課題の内容>
オニダルマオコゼについての文章を、最後の文のあとから書き継いでください。

抜粋した文章>
オニダルマオコゼの生息地・分布
温かな海を好むオニダルマオコゼは、インド洋や太平洋西部の熱帯域に分布します。日本の近海では、沖縄や小笠原諸島・奄美大島などにも分布することが解っており、サンゴ礁や岩礁などの海の底部を生息地としています。もともとの個体数も少なく、底部に身を潜め姿を見せることが珍しい魚でもあるので、水族館でしか実物を見たことがないという方も多いのではないでしょうか。
オニダルマオコゼの生態・特徴
カサゴ目フサカサゴ科に分類される魚類です。見た目にはかなり特徴があり、別名でストーンフィッシュとも呼ばれています。その名の通り、全身がデコボコとしていて見るからに硬そうな皮膚をしています。これは、岩に擬態する為であり、実際に海底に潜んでいる姿は岩と全く見分けがつかないこともあります。体長は平均40cm程にもなる魚で、甲殻類や小魚を食べる肉食です。海の底部で砂や泥の中に身を埋もらせ岩に擬態したままじっと獲物が来るのを待ち伏せします。他にも、顎が上向きに上がっていて鬼のような形相をしている魚でもあり、名前のオニ部分はここからつけられたと言われています。
オニダルマオコゼの毒は猛毒!
オコゼ類は毒を持つことで知られていますが、オニダルマオコゼの持つ有毒成分ストナストキシンは特に猛毒と言われています。その背ビレ部分には12~14本程の強い毒性を持った棘があり、その毒の強さは1つの個体で大人4人を死亡させることができるほどの強さです。実際に国内国外共にこの毒による死亡例があります。また、刺された時の痛みは異常なもので、発狂し意識を失ってしまうほどの激痛が走ります。毒が原因での死亡例だけでなく、刺された時の激痛によって水中で気を失い溺死してしまうケースや激痛によるショック死なども多いほどです。

提供された情報>
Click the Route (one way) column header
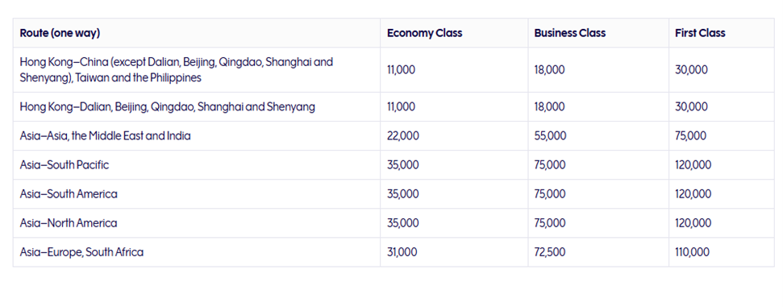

課題の結果>
オニダルマオコゼに刺されない為の対策方法
棘に刺される状況で一番多いのは、オニダルマオコゼが海底に身を潜めているのに気がつかず、上から踏みつけてしまうことです。棘は太くとても強力なので、ビーチサンダルやダイビングシューズは貫通してしまいます。沖縄県では、ダイビング中のダイバーがオニダルマオコゼに足の裏側を刺されてしまい死亡する事故が発生しています。このことからもわかるように、ダイビングシューズは刺されないための予防にはつながりません。しかし、素足で刺されるよりはダイビングシューズを通して刺された場合の方が明らかに毒量は減ります。完全な予防にはなりませんが、ダイビングシューズを履くに越したことはないといことです。
フェルト靴を着用する
ダイビングシューズのような所謂マリンブーツよりも、フェルト靴の方がオニダルマオコゼの棘には有効だという説もあります。この場合、手持ちの靴やブーツに張り替え用のフエルトを貼るという対策も可能なので、オニダルマオコゼが生息していそうな場所に行く時にはこのような対策をしましょう。
用心することが大切
対策をとっておいても安全という訳では決してありません。一番大切なのは、用心することです。オニダルマオコゼが生息していそうな場所では、不用意に海底に足をつかないように心がけてください。一見岩や珊瑚に見えても、擬態しているオニダルマオコゼの可能性もありますので、注意が必要です。
オニダルマオコゼにもし刺されたら
それでももし刺されてしまったら、早急に対応処置をしましょう。ここでは刺されてしまった場合の対応処置について説明していきますので、万が一に備えて頭の片隅に入れておいてください。
海からあがる
まずは、速やかに海からあがってください。前述したように、オニダルマオコゼに刺された時の痛みは激痛と言われ、激痛で意識を失い溺れて死亡するケースもあります。刺された状態で海の中に留まるのはとても危険なので、速やかに海からあがるようにし、周囲に助けを求めてください。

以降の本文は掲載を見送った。